A ANIMA – Sociedade Protectora dos Animais de Macau vai homenagear hoje Edmund Ho e Steve Wynn, atribuindo-lhe o título de presidente honorário vitalício. Albano Martins, líder da ANIMA, diz que o antigo Chefe do Executivo apoiou desde o início a actividade da Sociedade Protectora dos Animais de Macau.

 

“Edmund Ho sempre teve o cuidado de, nos momentos difíceis, nos dar a mão. Apoiou-nos desde o princípio. Até este ano, quando houve dificuldades financeiras, o Edmund Ho apareceu-nos como último recurso, até do próprio bolso”, notou Albano Martins.

 

Um dos apoios mais significativo dados à ANIMA, partiu do líder da Wynn que já concedeu mais de dois milhões de patacas de apoio à ANIMA.

 

“Steve Wynn pagou-nos as dívidas todas que tínhamos acumulado e deu-nos algum apoio para nós orientarmos o orçamento em 2012”, observou ainda. “Estou convencido que o seu apoio continuará em 2013 e para o futuro”.

 

Albano Martins diz ainda que empresas como a Sands China e a Galaxy e vários membros da comunidade têm apoiado a Sociedade Protectora dos Animais. O Governo também, mas os apoios não chegam para suportar o orçamento.

 

“No final de cada ano temos sempre um grave problema de tesouraria”, assinala o activista, “porque temos um orçamento de quase cinco milhões de patacas.

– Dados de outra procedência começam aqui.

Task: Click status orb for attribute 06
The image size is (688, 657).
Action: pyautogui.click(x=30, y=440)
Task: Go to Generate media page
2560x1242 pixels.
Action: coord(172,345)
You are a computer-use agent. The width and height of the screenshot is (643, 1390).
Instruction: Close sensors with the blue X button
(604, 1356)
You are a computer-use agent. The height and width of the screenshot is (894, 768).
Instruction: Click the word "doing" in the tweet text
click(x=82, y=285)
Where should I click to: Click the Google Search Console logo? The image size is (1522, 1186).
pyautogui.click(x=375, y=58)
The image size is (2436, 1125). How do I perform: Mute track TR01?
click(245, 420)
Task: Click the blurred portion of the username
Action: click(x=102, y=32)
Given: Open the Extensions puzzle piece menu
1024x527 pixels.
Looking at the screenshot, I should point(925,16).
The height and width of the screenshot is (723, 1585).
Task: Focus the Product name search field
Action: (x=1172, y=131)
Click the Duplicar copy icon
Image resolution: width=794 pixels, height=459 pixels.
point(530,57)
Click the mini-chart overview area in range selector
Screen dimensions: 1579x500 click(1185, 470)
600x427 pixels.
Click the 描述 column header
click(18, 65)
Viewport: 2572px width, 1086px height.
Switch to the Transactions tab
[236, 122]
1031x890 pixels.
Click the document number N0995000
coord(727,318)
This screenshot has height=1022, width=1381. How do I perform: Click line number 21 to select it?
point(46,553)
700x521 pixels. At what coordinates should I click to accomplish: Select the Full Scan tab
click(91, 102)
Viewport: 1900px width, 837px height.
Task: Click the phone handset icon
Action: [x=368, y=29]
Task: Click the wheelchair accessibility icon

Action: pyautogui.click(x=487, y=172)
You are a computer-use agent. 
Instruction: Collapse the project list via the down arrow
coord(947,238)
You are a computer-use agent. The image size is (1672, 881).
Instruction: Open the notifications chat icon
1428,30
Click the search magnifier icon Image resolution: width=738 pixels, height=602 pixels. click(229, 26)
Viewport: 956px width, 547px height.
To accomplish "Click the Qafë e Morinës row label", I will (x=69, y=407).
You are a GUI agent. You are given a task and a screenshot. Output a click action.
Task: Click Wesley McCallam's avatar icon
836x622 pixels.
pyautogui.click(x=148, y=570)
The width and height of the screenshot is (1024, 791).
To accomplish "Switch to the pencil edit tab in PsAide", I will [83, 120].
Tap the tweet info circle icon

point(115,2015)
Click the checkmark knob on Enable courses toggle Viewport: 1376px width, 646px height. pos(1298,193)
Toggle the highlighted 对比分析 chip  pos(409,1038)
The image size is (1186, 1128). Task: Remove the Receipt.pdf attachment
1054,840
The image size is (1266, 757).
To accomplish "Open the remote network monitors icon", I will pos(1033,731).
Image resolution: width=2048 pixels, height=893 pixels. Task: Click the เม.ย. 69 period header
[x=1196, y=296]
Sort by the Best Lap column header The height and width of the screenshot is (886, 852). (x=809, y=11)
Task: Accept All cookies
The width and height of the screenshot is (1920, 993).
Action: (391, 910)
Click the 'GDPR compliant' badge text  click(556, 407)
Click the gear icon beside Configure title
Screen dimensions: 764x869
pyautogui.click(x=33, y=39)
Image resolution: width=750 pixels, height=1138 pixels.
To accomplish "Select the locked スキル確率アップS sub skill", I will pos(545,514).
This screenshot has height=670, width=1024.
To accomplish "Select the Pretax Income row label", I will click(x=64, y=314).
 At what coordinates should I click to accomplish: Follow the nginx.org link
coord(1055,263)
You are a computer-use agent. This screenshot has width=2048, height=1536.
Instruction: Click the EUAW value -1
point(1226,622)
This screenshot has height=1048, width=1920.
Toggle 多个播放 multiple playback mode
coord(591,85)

O Governo dá-nos algum dinheiro. No ano passado, deu-nos um milhão e meio mas é muito pouco. Este ano, o Executivo reforçou para um milhão e oitocentos mas ainda é pouco porque temos um projecto de investimento a executar que é o apetrechamento da nossa clínica e só isso vai custar dois milhões de patacas”.

 

Hoje é dia de festa para a ANIMA, mas Albano Martins continua a criticar a actuação do Governo, que não avança com legislação para proteger os animais.

 

“Continuamos a não perceber porque é que o Governo tendo recebido uma proposta pragmática da nossa parte para avançar, rapidamente, com um regulamento administrativo até a lei sair, não avança”. Albano Martins sublinha que, da maneira como foi apresentada, “a proposta levaria menos de uma semana a ser assinada pelo Chefe do Executivo”. “Não consigo perceber porque é que isto não anda para a frente. Qual é a teimosia?”, termina, perplexo.